■地域の方とともに
阪口時彦さん(桐原)
私は5年前、60才を迎え定年退職し関西から故郷である紀宝町に戻ってきました。
帰郷後、自然が豊かすぎて、夜は野生動物の鳴き声が響きわたるとともに、田んぼと畑で夜な夜な運動会が行われ、朝にはその痕跡が残っていることで、自然の豊かさに懐かしさを感じる半面、野生動物が増えていることが、とてもショックでした。

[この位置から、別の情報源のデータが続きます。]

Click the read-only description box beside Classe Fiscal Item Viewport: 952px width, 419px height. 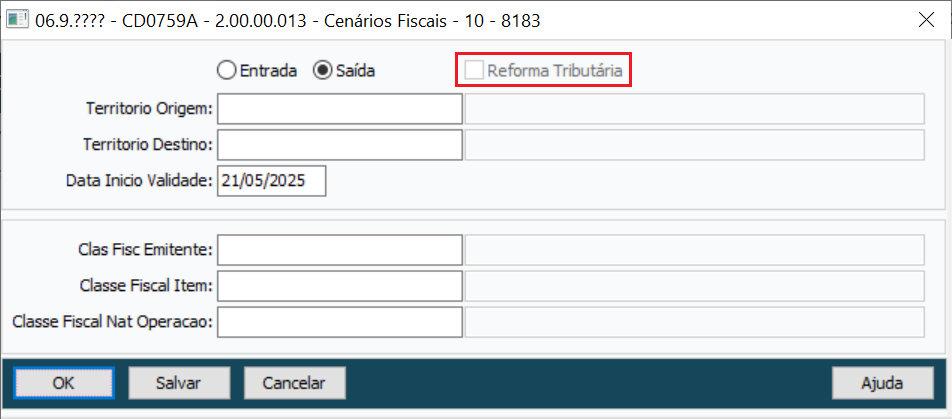coord(694,286)
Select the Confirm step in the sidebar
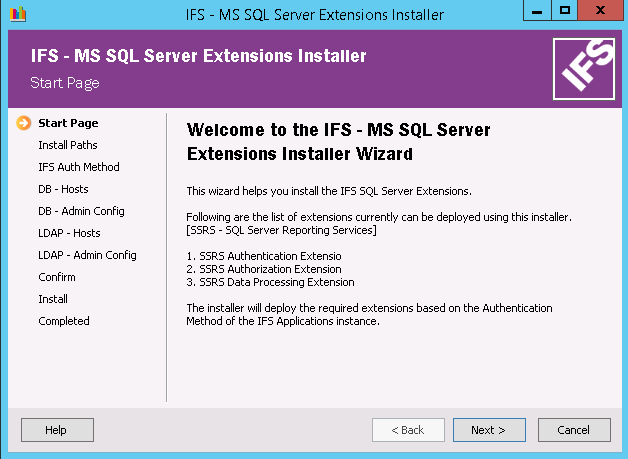The image size is (628, 459). (x=57, y=277)
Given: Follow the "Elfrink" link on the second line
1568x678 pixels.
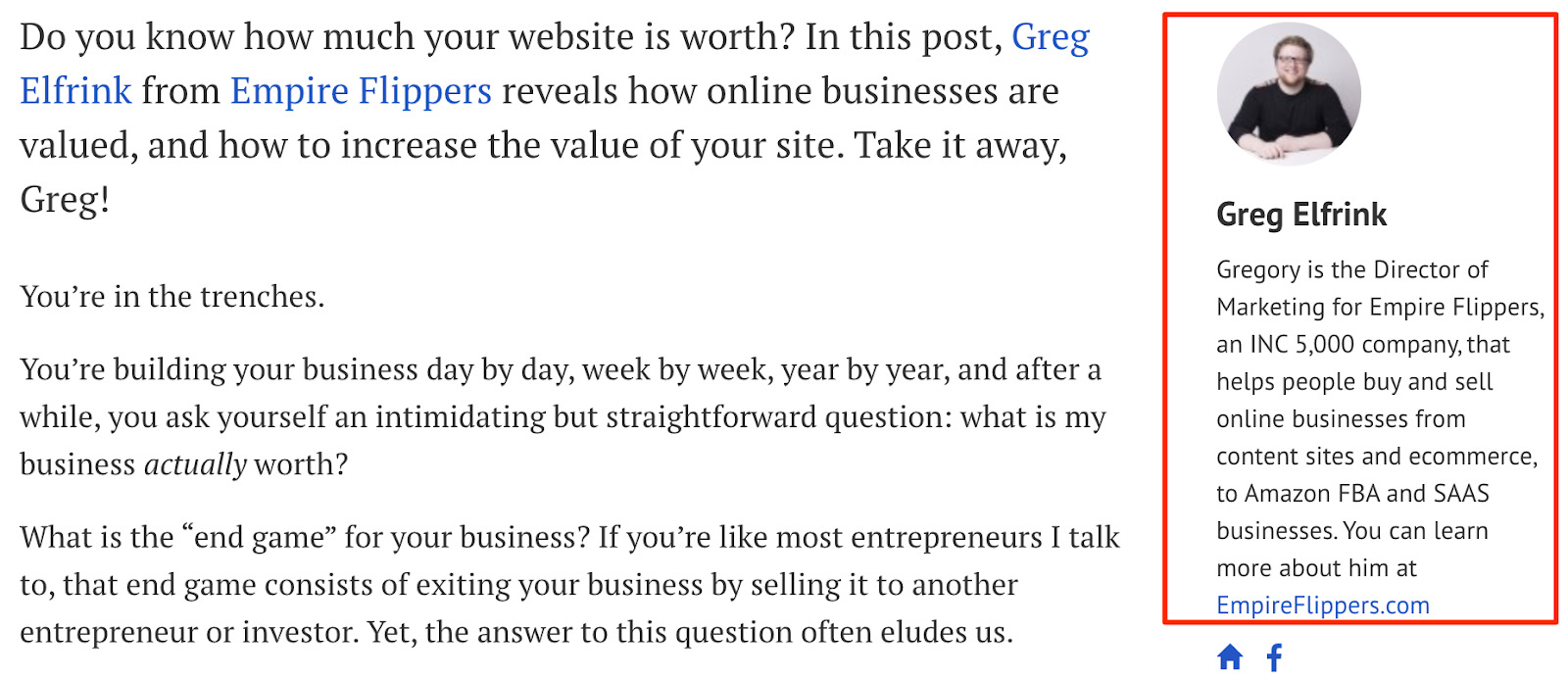Looking at the screenshot, I should pos(75,91).
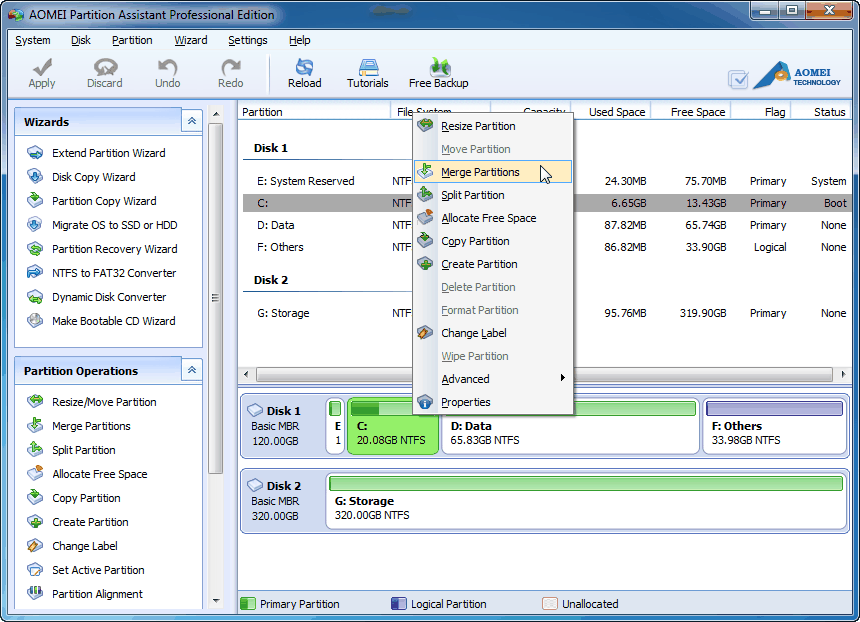This screenshot has width=860, height=622.
Task: Click the Apply toolbar icon
Action: [x=41, y=72]
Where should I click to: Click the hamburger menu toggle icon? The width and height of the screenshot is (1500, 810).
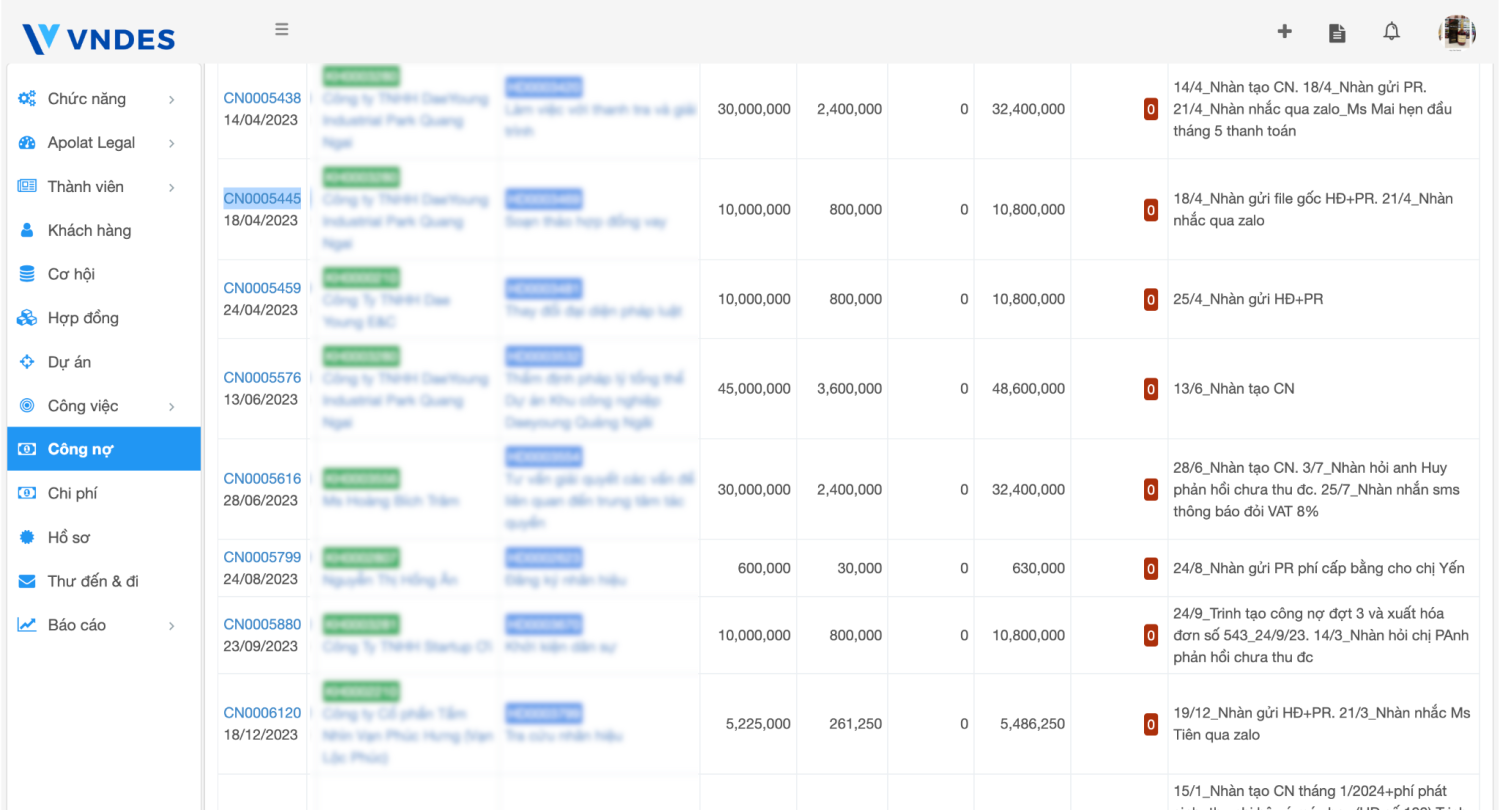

そのため、罠猟の狩猟免許を取得しようと考え、猟友会に相談し、熊野市で猟友会の主催する講習会に参加しました。参加者は約50名で同年代か年配の方が多く、講習内容は、覚えることが多かったですが解りやすい説明でした。国家試験は津市の大学で実施され、会場に入って驚いたのが受験生の約10%が女性だったことです。試験も無事に終了し、数か月後、合格通知が届き、晴れて狩猟免許を取得しました。
その後、狩猟経験がある方や地域の方たちに罠のかけ方や生息地などを教えていただきながら、特に有害駆除に力を入れて活動しており、ほんの少し地域の役に立てたのかなと思います。
次に、私が管理している林の中に旧紀宝町が発行した「文化財を訪ねて」に記載されている「鬼の担い石」があるのですが、木々が生い茂り、見えなくなっている状態でした。森林組合に相談し、間伐は、森林組合の仕事をしている知人の方にお願いし、枝打ちは自分で行うことにしました。枝打ちの仕方は知人に丁寧に教えてもらい、失敗しながらもなんとか樹木の間から鬼の担い石が見えるまでになりました。
作業を終え、一番大きな石のたもとに行き、昔ながらの湧き水で手を洗い、そっと担い石を触ると、伝説を思い出し、心が落ち着く自分がいました。何も知らない人にとってはただの大きな石ですが、伝説を知ることで見方が変わるかもしれません。
最後に、四季を通じてこの桐原の原風景が好きなので、地域のみなさんと、農作業などさまざまなことを教えてもらいつつ、のんびりと笑いながら世間話をして、これからもスローライフを楽しんでいければ幸いです。
◇PROFILE
さかぐち ときひこさん
故郷の桐原に戻りさまざまな活動をされている阪口さん。「地域のみなさんにはいろいろ教えていただき、大変お世話になっています」と話していました。